Stand Up and Be Counted ---> Malware Complaints (http://www.malwarecomplaints.info/index.php) <--- where you can make difference!

The site offers people who have been (or are) victims of malware the opportunity to document their story and, in that way, launch a complaint against the malware and the makers of the malware.

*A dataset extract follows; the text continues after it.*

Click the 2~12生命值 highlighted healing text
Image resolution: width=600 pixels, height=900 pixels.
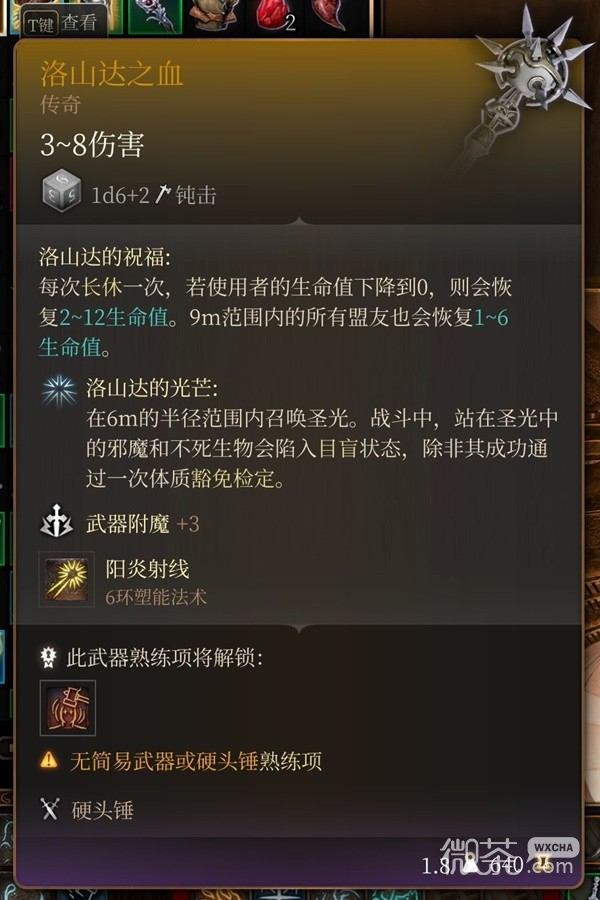pos(114,317)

Here's some tips for future to prevent spyware;

Detect and Remove Programs:
How to use Ad-Aware to remove Spyware (http://www.bleepingcomputer.com/forums/?showtutorial=48) <= If you suspect that you have spyware installed on your computer, here are instructions on how to download, install and then use Ad-Aware.
How to use Spybot to remove Spyware (http://www.bleepingcomputer.com/forums/?showtutorial=43) <= If you suspect that you have spyware installed on your computer, here are instructions on how to download, install and then use Spybot. Similar to Ad-Aware, I strongly recommend both to catch most spyware.
Prevention Programs:
Spywareblaster (http://www.javacoolsoftware.com/spywareblaster.html) <= SpywareBlaster will prevent spyware from being installed. (My favourite)
MVPS Hosts file (http://mvps.org/winhelp2002/hosts.htm) <= The MVPS Hosts file replaces your current HOSTS file with one containing well know ad sites etc. Basically, this prevents your computer from connecting to those sites by redirecting them to 127.0.0.1 which is your local computer
Other necessary Programs:
AntiVirus Program <= An AntiVirus program is a must! Whether it is a free version like AVG (http://www.grisoft.com/) or Anti-Vir (http://www.free-av.com/), or a shareware version like Norton or Kaspersky, this is a must have. (Note to only use 1 at-the-time)
Firewall <= A firewall (http://www.google.com/search?hl=en&lr=&q=define%3Afirewall&btnG=Search) is definatley a must have. Two good free versions are Kerio Personal Firewall (http://www.kerio.com/us/kpf_download.html) and ZoneLabs (http://www.zonelabs.com/store/content/home.jsp). (Note to only use 1 at-the-time)
More Secure Browser <= Internet Explorer is not the most secure and best browser. There are safer and better alternatives available. I recommend Firefox (http://www.mozilla.com/).And also see TonyKlein's good advice;
So how did I get infected in the first place? (http://castlecops.com/postlite7736-.html)

tashi

2006-09-13, 06:58

As the problem appears to be resolved this topic has been archived. :)

If you need it re-opened please send me or your helper a private message (pm) and provide a link to the thread; this applies only to the original topic starter.